Deux avions bombardiers d'eau Canadair ont été déployés lundi matin dans l'emblématique forêt de Fontainebleau, au sud de la capitale française, pour lutter contre un incendie d'une "ampleur exceptionnelle" selon les autorités. (AFP)
Deux avions bombardiers d'eau Canadair ont été déployés lundi matin dans l'emblématique forêt de Fontainebleau, au sud de la capitale française, pour lutter contre un incendie d'une "ampleur exceptionnelle" selon les autorités. (AFP)
  • Quelque 800 hectares avaient été parcourus lundi matin dans le massif forestier de Fontainebleau, emblématique poumon vert d'un peu plus de 20.000 ha situé à 60 km au sud-est de Paris
  • "Huit cents hectares, ça va se voir de haut... On va pleurer notre forêt", soupirait dans la nuit le premier adjoint au maire du village de Vaudoué, Didier Buguinet, qui n'a "jamais vu ça"

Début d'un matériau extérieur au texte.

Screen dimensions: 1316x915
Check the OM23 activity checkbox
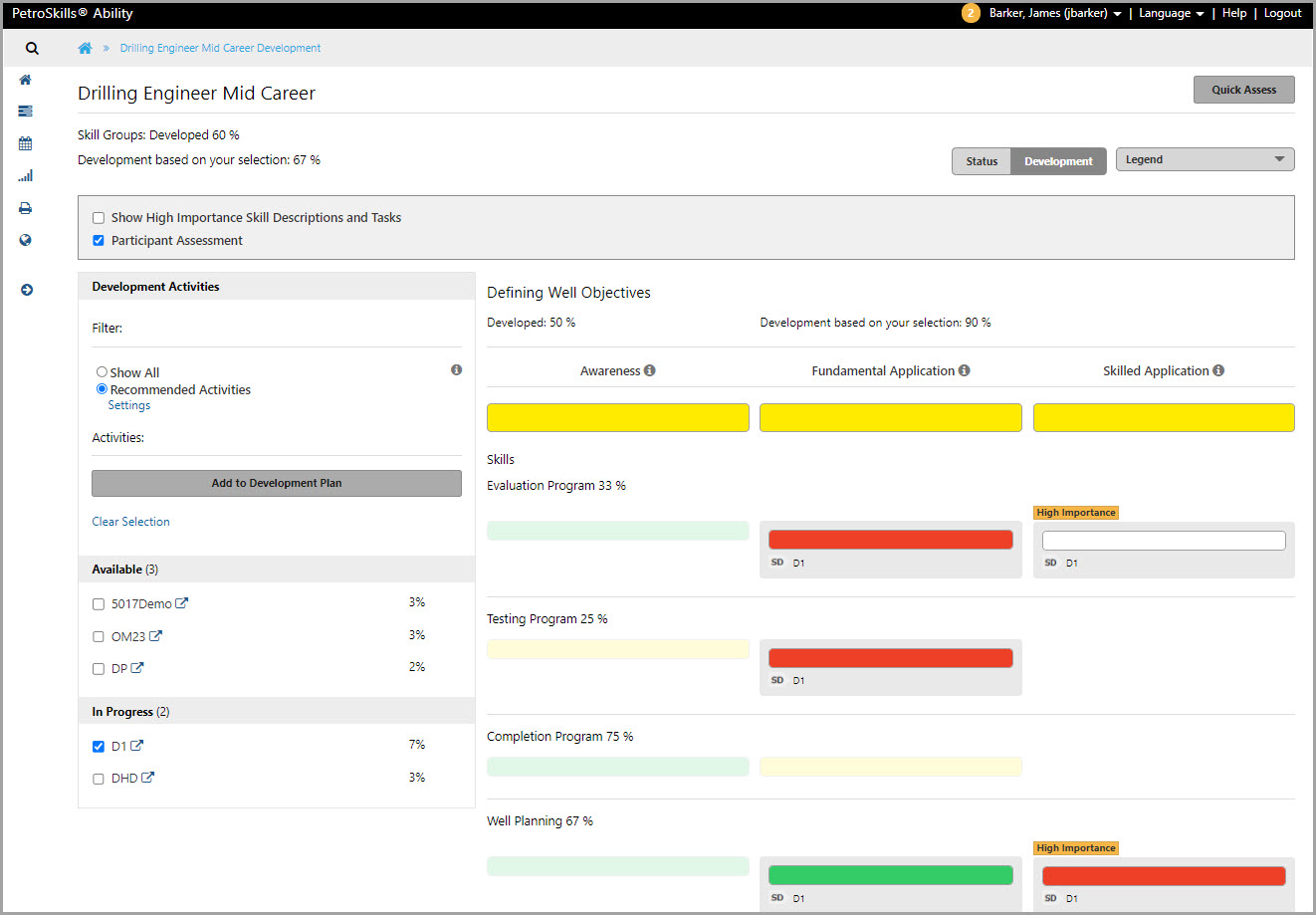(99, 637)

ARBONNE-LA-FORET: Deux avions bombardiers d'eau Canadair ont été déployés lundi matin dans l'emblématique forêt de Fontainebleau, au sud de la capitale française, pour lutter contre un incendie d'une "ampleur exceptionnelle" selon les autorités.

Actuellement les deux Canadair sont en action, et plus de 500 pompiers sont attendus dans la journée avec l'ensemble des renforts, ont indiqué les pompiers à la presse, alors que la France traverse sa troisième vague de chaleur de l'année, un contexte qui favorise fortement le risque de départs de feux.

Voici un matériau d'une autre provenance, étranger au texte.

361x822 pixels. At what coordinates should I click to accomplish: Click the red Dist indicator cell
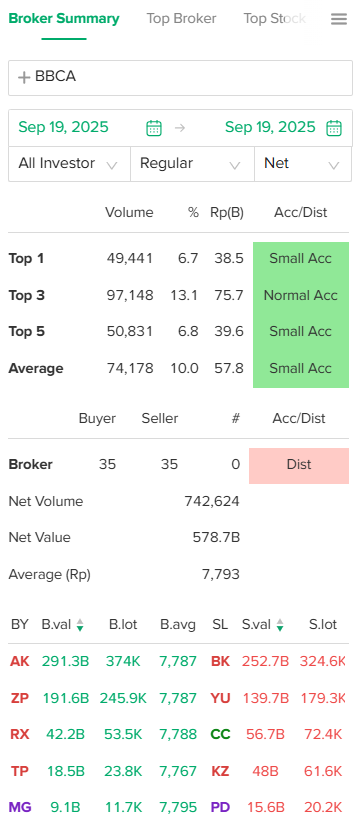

Face à l'incendie qui a débuté dimanche, deux Dash avaient été utilisés pour larguer au sol du produit retardant, un déploiement d'avions de lutte contre le feu inédit en région parisienne.

Quelque 800 hectares avaient été parcourus lundi matin dans le massif forestier de Fontainebleau, emblématique poumon vert d'un peu plus de 20.000 ha situé à 60 km au sud-est de Paris.

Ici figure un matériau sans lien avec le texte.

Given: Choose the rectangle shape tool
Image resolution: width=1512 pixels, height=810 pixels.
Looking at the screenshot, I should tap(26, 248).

"Huit cents hectares, ça va se voir de haut... On va pleurer notre forêt", soupirait dans la nuit le premier adjoint au maire du village de Vaudoué, Didier Buguinet, qui n'a "jamais vu ça".

Vigilance rouge canicule 

Le département de Seine-et-Marne, où se trouve la forêt, fait face depuis le déclenchement de la vigilance canicule rouge samedi à plusieurs incendies d'ampleur, qui ont couvert près de 400 hectares au total avant d'être maîtrisés.

Les sinistres ont entraîné dimanche l'interruption de la circulation sur une portion de l'autoroute A6, la principale artère menant vers le sud-est de la France et qui traverse la forêt.

Ils ont aussi provoqué des retards de trains de plusieurs heures, en raison notamment de dommages sur des câbles. La circulation ferroviaire a repris à une "vitesse normale" sur la ligne à grande vitesse, a indiqué lundi matin la compagnie nationale SNCF Réseau à l'AFP.

Dès dimanche, un panache de fumée flottant sur la forêt était visible à 20 km de distance, tandis que des camions de sapeurs-pompiers se rendaient sur le sinistre par les petites routes forestières. Ils ont reçu le renfort d'agriculteurs qui arrimaient des citernes d'eau à l'arrière de leurs tracteurs.

Malgré les appels des secours à rester confinés pour ne pas s'exposer aux fumées, des habitants sortaient sur le pas de leur porte pour assister médusés à ce ballet de véhicules de secours et de police, dans l'âcre fumée qui flotte sur la zone.

Selon un point des autorités lundi matin, environ 200 personnes ont dû être mises en sécurité en raison de la propagation de l'incendie, qui mobilise environ 370 pompiers sur le terrain.

Situation "amenée à durer" 

Le ministre de l'Intérieur français Laurent Nuñez est arrivé sur place en début de matinée. "La situation est amenée à durer", selon les autorités.

Partout en France, les secours ont dû lutter contre les flammes: dans les Pyrénées-Orientales (sud), la Drôme (sud-est), le Lot (sud-ouest), en Savoie (sud-est), mais aussi dans des secteurs plus septentrionaux, comme l'Indre (centre) ou la Loire-Atlantique (ouest), preuve qu'aucune région n'est à l'abri de ces incendies estivaux, favorisés par les épisodes de canicule de plus en plus fréquents.

Selon Laurent Nuñez, une fois le bilan "consolidé", "on sera à 25.000 hectares brûlés" en France, soit "deux fois plus par rapport à la même période" de 2025. Les autorités ont prévenu que les responsables de tels sinistres, volontairement ou par imprudence, feraient l'objet de poursuites pénales.

Elles ne laisseront "rien passer", a prévenu le ministre, qui a indiqué samedi que 32 personnes avaient été placées en garde à vue depuis le début de l'été.